La situation dépasse toutefois une simple panne technique. Elle oblige la communauté d’agglomération à arbitrer entre la remise en état d’un équipement vieillissant, une rénovation globale et la création d’un nouveau bassin. À Saintes, un projet de piscine couverte de 25 mètres et huit couloirs avait été envisagé avant qu’une étude de faisabilité d’un bassin nordique de 50 mètres ne soit annoncée. Au 21 janvier 2025, une présentation aux clubs était prévue le lendemain et les résultats de l’étude étaient attendus en mars.

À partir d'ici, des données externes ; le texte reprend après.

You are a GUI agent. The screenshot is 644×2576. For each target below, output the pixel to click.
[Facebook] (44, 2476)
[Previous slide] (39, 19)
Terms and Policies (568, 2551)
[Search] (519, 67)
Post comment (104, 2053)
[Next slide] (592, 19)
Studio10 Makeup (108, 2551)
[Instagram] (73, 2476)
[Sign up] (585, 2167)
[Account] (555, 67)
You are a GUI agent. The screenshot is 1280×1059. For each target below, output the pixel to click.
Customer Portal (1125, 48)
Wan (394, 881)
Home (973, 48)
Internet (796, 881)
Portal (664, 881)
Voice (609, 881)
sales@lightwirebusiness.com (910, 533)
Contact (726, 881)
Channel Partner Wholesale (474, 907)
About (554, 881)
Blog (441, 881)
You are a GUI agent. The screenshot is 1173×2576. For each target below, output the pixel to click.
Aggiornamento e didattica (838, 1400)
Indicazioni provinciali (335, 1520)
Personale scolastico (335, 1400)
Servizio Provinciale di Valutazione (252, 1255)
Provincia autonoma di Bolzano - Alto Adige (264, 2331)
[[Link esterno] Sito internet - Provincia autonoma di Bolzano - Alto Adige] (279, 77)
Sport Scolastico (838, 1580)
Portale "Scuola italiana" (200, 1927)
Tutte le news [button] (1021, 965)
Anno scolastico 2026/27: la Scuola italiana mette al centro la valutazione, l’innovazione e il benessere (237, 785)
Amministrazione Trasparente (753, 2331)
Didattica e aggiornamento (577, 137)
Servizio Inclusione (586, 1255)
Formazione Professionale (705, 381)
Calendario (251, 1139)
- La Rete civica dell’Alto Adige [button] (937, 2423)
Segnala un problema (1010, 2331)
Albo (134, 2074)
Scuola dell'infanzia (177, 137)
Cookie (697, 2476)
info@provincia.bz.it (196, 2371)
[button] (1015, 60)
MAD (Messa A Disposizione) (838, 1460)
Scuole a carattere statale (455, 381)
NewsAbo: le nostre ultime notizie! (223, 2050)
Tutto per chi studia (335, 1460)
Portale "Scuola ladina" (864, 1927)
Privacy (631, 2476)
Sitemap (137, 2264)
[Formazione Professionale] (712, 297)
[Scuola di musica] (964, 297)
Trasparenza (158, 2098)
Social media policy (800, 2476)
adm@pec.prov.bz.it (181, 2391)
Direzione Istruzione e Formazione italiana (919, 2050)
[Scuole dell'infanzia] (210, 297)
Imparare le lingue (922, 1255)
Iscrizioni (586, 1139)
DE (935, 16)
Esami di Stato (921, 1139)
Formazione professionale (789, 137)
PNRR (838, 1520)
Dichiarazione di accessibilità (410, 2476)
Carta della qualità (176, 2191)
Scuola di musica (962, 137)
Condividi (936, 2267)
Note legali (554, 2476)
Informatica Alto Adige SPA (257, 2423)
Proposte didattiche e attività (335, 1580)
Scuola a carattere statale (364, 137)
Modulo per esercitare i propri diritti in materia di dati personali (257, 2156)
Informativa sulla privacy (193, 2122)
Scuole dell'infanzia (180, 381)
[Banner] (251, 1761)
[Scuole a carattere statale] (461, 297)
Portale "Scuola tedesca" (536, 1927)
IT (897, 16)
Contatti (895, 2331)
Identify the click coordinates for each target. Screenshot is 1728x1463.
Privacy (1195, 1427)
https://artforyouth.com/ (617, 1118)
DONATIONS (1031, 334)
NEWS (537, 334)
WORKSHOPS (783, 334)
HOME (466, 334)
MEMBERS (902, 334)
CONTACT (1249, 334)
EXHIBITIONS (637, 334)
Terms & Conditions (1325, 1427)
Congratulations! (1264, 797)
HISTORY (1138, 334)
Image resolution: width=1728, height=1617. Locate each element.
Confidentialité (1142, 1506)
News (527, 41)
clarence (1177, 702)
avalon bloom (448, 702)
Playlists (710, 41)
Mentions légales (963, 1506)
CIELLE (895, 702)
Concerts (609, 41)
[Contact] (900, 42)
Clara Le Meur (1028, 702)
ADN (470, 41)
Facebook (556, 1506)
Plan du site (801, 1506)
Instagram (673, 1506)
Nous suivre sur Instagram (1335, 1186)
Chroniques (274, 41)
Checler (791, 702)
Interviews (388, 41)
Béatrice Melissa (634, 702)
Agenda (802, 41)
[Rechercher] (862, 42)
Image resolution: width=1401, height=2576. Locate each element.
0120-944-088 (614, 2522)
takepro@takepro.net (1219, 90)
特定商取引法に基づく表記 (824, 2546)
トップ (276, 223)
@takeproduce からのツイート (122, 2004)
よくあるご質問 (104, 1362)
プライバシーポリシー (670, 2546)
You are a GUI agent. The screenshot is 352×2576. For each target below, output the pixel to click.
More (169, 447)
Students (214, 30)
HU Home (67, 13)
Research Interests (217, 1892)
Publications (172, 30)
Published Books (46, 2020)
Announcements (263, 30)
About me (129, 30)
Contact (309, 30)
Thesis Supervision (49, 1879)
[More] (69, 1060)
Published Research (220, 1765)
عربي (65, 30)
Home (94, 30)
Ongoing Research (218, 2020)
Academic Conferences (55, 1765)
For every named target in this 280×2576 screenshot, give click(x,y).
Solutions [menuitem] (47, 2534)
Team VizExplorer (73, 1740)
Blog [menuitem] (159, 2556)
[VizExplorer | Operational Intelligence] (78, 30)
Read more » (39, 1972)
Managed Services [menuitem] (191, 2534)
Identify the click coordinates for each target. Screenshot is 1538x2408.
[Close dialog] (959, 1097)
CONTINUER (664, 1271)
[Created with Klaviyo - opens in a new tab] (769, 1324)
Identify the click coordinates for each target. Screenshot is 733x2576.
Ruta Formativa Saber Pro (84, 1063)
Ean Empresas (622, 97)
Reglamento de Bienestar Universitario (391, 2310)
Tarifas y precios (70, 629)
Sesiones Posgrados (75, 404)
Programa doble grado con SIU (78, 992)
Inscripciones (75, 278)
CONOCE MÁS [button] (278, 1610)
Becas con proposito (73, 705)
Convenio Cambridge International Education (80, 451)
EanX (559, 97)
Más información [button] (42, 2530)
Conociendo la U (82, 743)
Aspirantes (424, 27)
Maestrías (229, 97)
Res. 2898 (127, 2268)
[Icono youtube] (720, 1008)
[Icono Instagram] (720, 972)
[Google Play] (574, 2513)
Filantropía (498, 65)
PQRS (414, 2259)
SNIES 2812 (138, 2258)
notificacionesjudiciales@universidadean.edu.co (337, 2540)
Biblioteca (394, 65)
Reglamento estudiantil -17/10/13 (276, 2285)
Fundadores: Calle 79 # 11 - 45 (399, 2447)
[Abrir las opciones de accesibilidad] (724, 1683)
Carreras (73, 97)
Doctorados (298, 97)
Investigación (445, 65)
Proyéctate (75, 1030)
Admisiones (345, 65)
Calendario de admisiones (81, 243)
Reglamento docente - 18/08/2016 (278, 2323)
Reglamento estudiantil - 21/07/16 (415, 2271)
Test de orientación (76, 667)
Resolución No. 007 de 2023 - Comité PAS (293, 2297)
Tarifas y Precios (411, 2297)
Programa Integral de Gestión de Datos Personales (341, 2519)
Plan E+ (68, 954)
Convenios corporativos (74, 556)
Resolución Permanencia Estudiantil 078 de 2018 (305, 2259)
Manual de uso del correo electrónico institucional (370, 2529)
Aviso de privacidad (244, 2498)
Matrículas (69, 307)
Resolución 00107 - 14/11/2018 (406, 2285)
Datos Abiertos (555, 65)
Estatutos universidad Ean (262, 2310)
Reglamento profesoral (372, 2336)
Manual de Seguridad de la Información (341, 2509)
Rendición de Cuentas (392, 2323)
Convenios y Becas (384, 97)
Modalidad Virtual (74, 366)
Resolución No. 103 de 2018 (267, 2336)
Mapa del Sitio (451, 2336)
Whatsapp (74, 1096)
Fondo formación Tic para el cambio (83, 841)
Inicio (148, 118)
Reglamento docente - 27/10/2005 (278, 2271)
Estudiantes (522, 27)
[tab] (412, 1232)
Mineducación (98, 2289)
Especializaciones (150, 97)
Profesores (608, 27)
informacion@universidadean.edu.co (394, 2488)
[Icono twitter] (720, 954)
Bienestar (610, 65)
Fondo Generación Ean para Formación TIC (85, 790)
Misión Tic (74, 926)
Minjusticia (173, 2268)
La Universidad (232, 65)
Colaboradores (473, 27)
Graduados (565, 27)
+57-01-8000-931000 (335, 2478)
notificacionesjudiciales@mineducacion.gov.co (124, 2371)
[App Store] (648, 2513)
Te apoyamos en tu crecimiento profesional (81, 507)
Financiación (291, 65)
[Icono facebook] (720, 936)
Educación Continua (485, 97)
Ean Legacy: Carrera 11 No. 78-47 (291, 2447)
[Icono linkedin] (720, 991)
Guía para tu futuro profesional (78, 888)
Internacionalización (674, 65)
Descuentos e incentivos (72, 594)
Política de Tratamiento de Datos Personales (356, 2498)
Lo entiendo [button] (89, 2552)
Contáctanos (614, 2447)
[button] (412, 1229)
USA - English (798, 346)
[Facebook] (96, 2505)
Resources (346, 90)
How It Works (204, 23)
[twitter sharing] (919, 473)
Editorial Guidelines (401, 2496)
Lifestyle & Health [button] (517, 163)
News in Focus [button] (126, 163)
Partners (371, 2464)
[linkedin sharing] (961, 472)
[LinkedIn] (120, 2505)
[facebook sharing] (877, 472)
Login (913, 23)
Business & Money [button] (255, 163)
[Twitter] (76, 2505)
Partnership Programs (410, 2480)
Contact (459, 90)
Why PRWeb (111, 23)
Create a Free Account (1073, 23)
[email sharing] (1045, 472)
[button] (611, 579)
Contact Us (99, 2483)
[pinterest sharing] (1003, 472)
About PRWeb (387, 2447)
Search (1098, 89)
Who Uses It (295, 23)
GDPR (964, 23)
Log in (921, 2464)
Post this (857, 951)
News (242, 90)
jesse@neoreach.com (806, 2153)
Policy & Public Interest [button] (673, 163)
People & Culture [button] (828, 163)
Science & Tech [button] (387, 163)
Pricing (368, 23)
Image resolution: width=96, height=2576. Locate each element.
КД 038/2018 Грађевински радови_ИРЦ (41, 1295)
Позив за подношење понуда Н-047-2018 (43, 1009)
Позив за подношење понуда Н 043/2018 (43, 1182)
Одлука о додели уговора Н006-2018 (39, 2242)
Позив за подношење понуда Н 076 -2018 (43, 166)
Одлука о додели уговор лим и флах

Ce type de crise est fréquent dans le parc français des piscines publiques construites entre les années 1960 et 1980. La décision pertinente ne consiste pas à opposer hâtivement « réparer » et « reconstruire », mais à mesurer l’état réel du bâtiment, les besoins du territoire et le coût complet de chaque scénario sur plusieurs décennies.
1983
année de construction de Starzinsky
25 m
longueur du bassin couvert un temps envisagé
8 couloirs
capacité annoncée pour ce projet couvert
50 m
longueur du bassin nordique étudié
Une panne de traitement d’air peut imposer la fermeture d’un bassin
Dans une piscine couverte, la centrale de traitement d’air, ou CTA, ne sert pas seulement au confort. Elle renouvelle l’air, évacue une partie de l’humidité, limite la condensation sur les vitrages et les structures, et récupère parfois de la chaleur. Elle participe aussi à la maîtrise des chloramines, ces composés volatils qui se forment lorsque le chlore réagit avec les pollutions apportées par les baigneurs.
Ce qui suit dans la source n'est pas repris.